_Required action_
Tally the lines below that hold the string "share", and report the tally by itself.

[Stored records]
........

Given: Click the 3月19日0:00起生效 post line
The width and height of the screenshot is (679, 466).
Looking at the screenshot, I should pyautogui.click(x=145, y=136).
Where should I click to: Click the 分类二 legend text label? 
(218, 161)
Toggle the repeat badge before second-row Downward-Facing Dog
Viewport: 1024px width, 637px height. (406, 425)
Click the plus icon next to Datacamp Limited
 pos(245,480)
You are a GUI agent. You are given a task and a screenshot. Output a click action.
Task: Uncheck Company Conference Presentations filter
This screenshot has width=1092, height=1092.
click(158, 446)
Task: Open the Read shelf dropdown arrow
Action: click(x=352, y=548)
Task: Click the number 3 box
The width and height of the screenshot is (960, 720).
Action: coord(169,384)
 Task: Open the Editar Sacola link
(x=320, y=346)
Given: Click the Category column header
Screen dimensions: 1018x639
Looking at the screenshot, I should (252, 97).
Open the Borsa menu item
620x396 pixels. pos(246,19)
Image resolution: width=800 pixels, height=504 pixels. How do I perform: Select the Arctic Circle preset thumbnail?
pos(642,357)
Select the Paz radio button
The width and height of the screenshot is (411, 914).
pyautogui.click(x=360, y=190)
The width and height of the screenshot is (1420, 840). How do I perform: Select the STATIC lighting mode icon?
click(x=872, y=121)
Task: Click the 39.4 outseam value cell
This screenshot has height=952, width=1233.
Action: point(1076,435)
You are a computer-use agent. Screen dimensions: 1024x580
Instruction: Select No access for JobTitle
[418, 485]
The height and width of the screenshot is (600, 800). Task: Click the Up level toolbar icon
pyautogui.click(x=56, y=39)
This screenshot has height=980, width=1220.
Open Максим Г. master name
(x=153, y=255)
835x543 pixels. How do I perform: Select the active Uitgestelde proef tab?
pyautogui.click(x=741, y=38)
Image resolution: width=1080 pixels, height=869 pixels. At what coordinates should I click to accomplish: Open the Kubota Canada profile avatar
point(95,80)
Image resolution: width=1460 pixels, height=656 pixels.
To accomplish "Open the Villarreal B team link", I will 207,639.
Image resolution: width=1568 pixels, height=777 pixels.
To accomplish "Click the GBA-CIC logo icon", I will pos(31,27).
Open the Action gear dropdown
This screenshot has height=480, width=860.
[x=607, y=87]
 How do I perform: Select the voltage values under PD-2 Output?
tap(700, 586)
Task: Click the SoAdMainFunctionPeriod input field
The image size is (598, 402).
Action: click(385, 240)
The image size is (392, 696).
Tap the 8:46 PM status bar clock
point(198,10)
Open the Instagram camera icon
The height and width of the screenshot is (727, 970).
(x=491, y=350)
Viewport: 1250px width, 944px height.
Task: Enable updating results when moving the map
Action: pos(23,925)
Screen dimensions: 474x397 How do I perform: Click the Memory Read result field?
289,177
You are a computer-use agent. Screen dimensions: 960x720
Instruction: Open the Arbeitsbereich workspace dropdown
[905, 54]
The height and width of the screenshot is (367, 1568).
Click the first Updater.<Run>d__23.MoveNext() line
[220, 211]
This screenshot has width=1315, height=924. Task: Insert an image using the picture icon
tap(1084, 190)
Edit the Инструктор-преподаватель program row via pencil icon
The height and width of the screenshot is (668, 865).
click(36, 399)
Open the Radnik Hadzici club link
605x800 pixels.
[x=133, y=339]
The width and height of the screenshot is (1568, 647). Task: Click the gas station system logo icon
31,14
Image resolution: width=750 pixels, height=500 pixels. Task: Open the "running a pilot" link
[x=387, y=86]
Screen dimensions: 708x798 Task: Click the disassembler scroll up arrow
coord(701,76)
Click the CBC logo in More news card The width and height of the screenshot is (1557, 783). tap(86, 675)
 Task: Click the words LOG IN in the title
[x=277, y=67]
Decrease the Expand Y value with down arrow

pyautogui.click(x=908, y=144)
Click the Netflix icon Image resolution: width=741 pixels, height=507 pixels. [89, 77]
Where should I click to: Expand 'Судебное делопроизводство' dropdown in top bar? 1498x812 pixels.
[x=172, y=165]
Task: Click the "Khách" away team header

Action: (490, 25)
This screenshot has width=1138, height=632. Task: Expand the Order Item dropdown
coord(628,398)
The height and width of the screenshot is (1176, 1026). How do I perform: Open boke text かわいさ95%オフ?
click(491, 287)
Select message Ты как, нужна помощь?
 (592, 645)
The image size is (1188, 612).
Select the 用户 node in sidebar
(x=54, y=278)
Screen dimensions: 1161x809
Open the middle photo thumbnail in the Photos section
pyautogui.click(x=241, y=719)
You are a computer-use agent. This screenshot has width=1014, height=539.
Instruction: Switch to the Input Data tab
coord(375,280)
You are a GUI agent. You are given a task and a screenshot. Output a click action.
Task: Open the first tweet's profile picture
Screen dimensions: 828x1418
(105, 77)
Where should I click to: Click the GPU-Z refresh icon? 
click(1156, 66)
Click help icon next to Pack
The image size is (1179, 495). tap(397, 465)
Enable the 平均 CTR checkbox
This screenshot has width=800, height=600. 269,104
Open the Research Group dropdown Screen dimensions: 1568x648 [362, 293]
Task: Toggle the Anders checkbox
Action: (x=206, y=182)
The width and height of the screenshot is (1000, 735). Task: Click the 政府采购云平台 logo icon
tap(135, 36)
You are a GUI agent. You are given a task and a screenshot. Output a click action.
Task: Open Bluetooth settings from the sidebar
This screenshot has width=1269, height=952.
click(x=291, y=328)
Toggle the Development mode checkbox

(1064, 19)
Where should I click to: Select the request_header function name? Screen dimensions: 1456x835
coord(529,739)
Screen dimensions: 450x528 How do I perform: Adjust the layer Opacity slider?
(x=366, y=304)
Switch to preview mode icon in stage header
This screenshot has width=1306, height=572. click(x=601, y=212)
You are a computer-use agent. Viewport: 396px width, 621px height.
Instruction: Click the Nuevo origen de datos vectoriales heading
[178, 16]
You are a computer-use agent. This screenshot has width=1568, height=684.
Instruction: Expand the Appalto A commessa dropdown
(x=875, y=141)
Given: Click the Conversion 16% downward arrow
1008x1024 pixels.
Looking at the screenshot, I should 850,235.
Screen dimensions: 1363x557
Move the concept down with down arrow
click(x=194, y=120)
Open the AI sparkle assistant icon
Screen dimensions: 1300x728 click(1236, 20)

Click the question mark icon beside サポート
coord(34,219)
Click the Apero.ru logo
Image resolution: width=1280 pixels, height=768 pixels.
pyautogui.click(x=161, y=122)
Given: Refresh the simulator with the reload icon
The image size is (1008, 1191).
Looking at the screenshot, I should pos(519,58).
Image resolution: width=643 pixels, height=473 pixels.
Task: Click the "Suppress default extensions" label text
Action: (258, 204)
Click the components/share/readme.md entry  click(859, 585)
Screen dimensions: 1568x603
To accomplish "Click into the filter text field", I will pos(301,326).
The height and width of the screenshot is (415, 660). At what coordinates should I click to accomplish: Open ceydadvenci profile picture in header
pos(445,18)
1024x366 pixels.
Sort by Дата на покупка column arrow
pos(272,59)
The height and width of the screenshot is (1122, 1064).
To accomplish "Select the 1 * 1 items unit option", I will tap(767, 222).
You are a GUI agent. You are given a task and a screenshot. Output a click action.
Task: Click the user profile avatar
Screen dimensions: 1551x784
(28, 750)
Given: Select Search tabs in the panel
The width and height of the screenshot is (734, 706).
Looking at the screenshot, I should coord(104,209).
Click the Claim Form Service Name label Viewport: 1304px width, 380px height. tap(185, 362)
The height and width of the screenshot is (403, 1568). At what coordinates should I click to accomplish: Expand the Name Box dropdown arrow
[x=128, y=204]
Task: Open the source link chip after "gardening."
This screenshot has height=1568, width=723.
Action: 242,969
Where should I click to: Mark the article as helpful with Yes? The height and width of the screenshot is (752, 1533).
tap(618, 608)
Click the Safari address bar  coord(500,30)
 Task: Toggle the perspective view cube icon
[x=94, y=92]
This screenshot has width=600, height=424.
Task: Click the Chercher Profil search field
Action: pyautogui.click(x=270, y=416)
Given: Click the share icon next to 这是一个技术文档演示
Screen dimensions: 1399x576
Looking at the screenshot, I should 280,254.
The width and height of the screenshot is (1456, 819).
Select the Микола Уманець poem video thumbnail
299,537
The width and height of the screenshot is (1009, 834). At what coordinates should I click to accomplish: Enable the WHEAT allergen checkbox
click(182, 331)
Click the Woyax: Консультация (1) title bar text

........

_Your solution_
2